Secondary chain 1 of 6:
-------------------------
Chain start time: Mon Nov 7 09:03:03 2016
Chain end time: Mon Nov 7 09:03:03 2016
Number of contained backup sets: 1
Total number of contained volumes: 2
Type of backup set: Time: Num volumes:
Full Mon Nov 7 09:03:03 2016 2
-------------------------
Secondary chain 2 of 6:
-------------------------
Chain start time: Wed Nov 9 18:09:07 2016
Chain end time: Wed Nov 9 18:09:07 2016
Number of contained backup sets: 1
Total number of contained volumes: 11
Type of backup set: Time: Num volumes:
Full Wed Nov 9 18:09:07 2016 11
-------------------------
Secondary chain 3 of 6:
-------------------------
Chain start time: Thu Nov 10 09:56:24 2016
Chain end time: Sat Dec 10 09:44:31 2016
Number of contained backup sets: 31
Total number of contained volumes: 41
Type of backup set: Time: Num volumes:
Full Thu Nov 10 09:56:24 2016 11
Incremental Fri Nov 11 10:34:56 2016 1
Incremental Sat Nov 12 09:59:47 2016 1
Incremental Sun Nov 13 09:57:15 2016 1
Incremental Mon Nov 14 09:48:31 2016 1
[...]
After listing all chains:
Also found 0 backup sets not part of any chain, and 1 incomplete backup set.
These may be deleted by running duplicity with the "cleanup" command.
This was only the backup part.

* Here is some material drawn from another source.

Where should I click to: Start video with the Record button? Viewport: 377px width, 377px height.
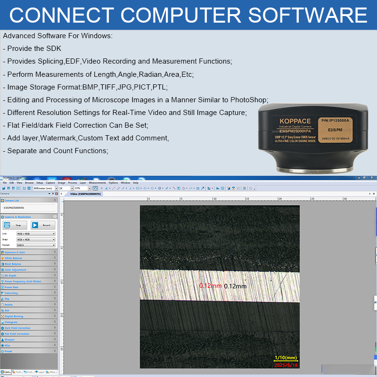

It takes hours doing this and only 10 minutes to upload 37 GiB to S3.
ElapsedTime 639.59 (10 minutes 39.59 seconds)
SourceFiles 288
SourceFileSize 40370795351 (37.6 GB)
Then comes the cleanup, that gives me this:
Cleaning up
Local and Remote metadata are synchronized, no sync needed.

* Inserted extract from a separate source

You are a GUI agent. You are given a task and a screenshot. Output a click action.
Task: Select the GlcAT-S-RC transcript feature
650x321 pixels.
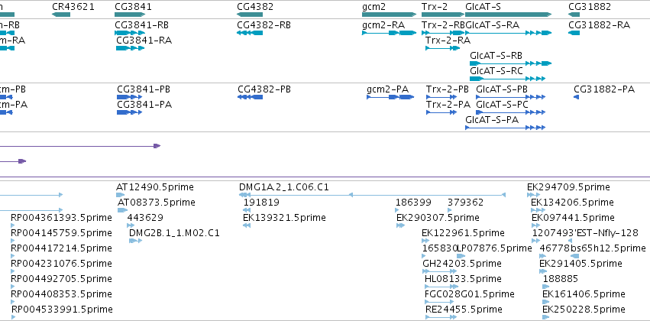coord(507,79)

Warning, found incomplete backup sets, probably left from aborted session
Last full backup date: Sun Mar 12 09:54:00 2017
There are backup set(s) at time(s):
Tue Jan 10 09:58:05 2017
Wed Jan 11 09:54:03 2017
Thu Jan 12 09:56:42 2017
Fri Jan 13 10:05:05 2017
Sat Jan 14 10:24:54 2017
Sun Jan 15 09:49:31 2017
Mon Jan 16 09:39:41 2017
Tue Jan 17 09:59:05 2017
Wed Jan 18 09:59:56 2017
Thu Jan 19 10:01:51 2017
Fri Jan 20 09:35:30 2017
Sat Jan 21 09:53:26 2017
Sun Jan 22 09:48:57 2017
Mon Jan 23 09:38:45 2017
Tue Jan 24 09:54:29 2017
Which can't be deleted because newer sets depend on them.
Found old backup chains at the following times:
Mon Nov 7 09:03:03 2016
Wed Nov 9 18:09:07 2016
Sat Dec 10 09:44:31 2016
Mon Jan 9 10:04:51 2017
Rerun command with --force option to actually delete.
I found the problem. Because of an issue, I followed this answer, and added this code to my script:
rm -rf ~/.cache/deja-dup/*
rm -rf ~/.cache/duplicity/*
This is supposed to be a one time thing because of random bug duplicity had. But the answer didn't mention this. So every day the script was removing the cache just after syncing the cache, and then, on the next day it had to download the whole thing again.